While in Kyrgyzstan I really enjoyed getting to know the culture there. It was interesting to see what they celebrate. For instance, one night we happened upon a huge celebration - people dressed in suits and dresses, renting out the top floor of a fancy restaurant, and shooting off an impressive display of fireworks to end the celebration. The event? Babies first steps.
The streets were fairly empty during the day, but filled with families with very young (and happily awake) children late into the night. There were lighted carriage rides, a carnival, surrey bicycles for rent, and bouncy houses. One of the young women we hung out with there told us that the streets become alive at night because that's when it's cool out. The days are hot and families let the kids sleep in because it's summer.
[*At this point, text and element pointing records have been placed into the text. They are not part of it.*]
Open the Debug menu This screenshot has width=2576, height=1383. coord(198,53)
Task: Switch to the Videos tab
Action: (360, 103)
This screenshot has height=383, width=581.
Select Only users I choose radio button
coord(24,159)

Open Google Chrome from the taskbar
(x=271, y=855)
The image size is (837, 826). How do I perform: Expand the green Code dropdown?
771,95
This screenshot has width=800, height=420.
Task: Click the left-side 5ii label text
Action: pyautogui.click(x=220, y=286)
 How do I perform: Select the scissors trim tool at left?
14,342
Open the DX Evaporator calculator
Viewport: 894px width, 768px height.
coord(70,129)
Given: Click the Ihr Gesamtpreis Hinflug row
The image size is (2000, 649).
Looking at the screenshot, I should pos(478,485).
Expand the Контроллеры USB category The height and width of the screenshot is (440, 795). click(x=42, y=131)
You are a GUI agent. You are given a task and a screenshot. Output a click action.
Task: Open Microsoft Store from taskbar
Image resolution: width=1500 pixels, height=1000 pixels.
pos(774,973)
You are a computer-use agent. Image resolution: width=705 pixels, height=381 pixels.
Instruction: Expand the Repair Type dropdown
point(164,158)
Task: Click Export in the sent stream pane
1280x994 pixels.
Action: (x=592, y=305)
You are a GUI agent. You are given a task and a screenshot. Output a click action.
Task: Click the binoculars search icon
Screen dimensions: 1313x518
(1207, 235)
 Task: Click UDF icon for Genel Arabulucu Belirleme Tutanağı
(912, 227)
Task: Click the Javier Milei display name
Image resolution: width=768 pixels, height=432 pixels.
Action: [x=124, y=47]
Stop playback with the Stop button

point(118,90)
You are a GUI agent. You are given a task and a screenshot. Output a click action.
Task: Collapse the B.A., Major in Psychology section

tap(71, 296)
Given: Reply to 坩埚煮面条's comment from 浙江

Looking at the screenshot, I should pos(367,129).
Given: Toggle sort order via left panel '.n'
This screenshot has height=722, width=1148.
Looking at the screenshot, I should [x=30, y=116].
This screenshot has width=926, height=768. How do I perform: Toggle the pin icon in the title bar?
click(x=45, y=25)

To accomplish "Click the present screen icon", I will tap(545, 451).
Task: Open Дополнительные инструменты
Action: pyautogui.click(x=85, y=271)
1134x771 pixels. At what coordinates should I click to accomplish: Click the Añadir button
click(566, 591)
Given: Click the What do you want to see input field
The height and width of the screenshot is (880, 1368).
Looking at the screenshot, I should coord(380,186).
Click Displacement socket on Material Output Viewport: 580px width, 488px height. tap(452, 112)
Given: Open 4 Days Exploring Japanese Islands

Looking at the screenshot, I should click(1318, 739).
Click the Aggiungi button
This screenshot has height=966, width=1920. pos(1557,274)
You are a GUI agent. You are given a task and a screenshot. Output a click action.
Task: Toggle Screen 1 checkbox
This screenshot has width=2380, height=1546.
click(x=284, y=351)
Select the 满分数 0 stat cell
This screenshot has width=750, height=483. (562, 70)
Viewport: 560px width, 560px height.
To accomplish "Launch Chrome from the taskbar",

At night the smell of burning trash filled the air. I suspect there isn't much for trash pick up services.
Remnants of its days in the USSR were everywhere. Around half of the people there, especially in the city are genetically Russian and Russian is the language of commerce. What must've been beautiful buildings decades ago were crumbling and abandoned. Statues of communist heroes still stand all around town. The Kyrgyz people had a long standing relationship with the Russians that preceded being incorporated into the USSR, so their feelings towards Russia are mostly positive. Russia is it's protective big brother.
(to be continued)
All around the city mountain water was funneled through the streets and parks - usually along the walkways, providing fresh water. We got to visit and even eat in a yurt - the original homes of the Kyrgyz people.